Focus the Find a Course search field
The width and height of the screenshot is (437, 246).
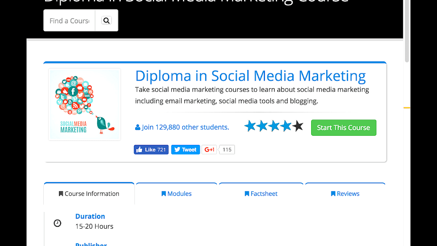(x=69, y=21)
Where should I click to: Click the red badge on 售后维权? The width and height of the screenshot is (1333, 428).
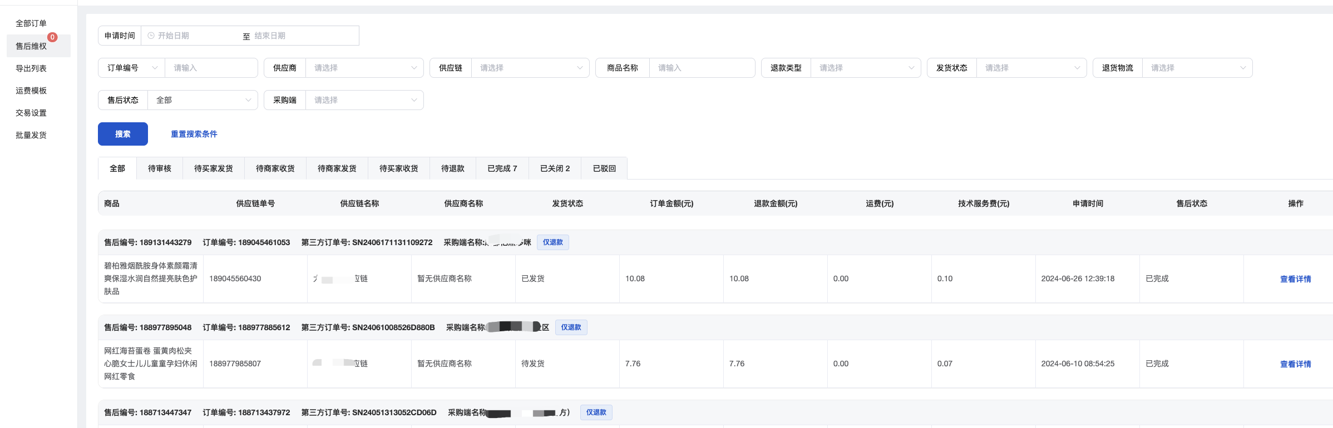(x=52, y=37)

...

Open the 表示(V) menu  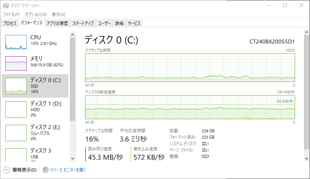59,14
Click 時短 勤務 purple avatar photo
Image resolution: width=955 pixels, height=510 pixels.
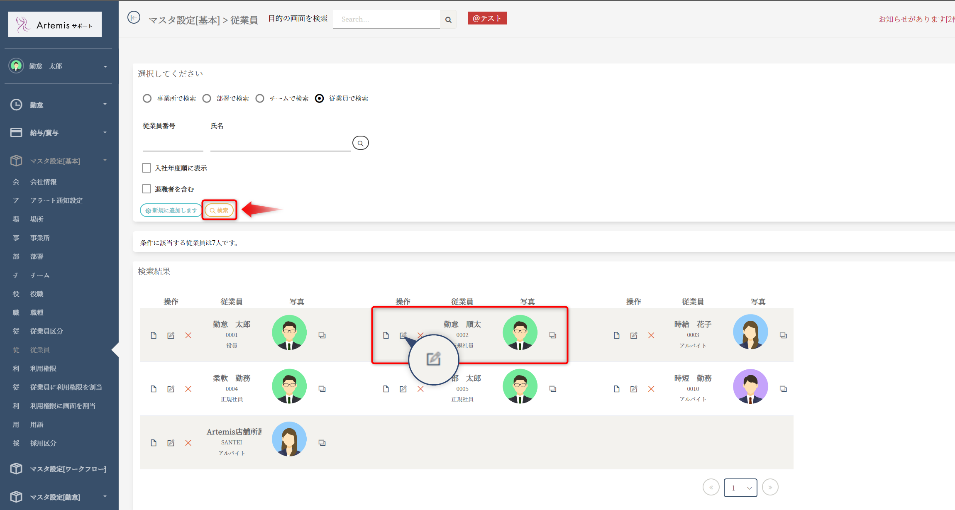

==

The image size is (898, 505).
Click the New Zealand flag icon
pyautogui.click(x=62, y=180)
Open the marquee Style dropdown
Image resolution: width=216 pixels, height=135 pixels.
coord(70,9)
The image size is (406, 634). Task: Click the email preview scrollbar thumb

## DOEL
Geef letterlijk de regels weer vanaf de regel met "Focus the Find a Course search field" tot en met de regel met "(x=52, y=37)". Laat de afbeeldingen daarbij weg.

## ANTWOORD HIERONDER
Focus the Find a Course search field
The width and height of the screenshot is (437, 246).
(x=69, y=21)
Where should I click to: Click the red badge on 售后维权? The width and height of the screenshot is (1333, 428).
(x=52, y=37)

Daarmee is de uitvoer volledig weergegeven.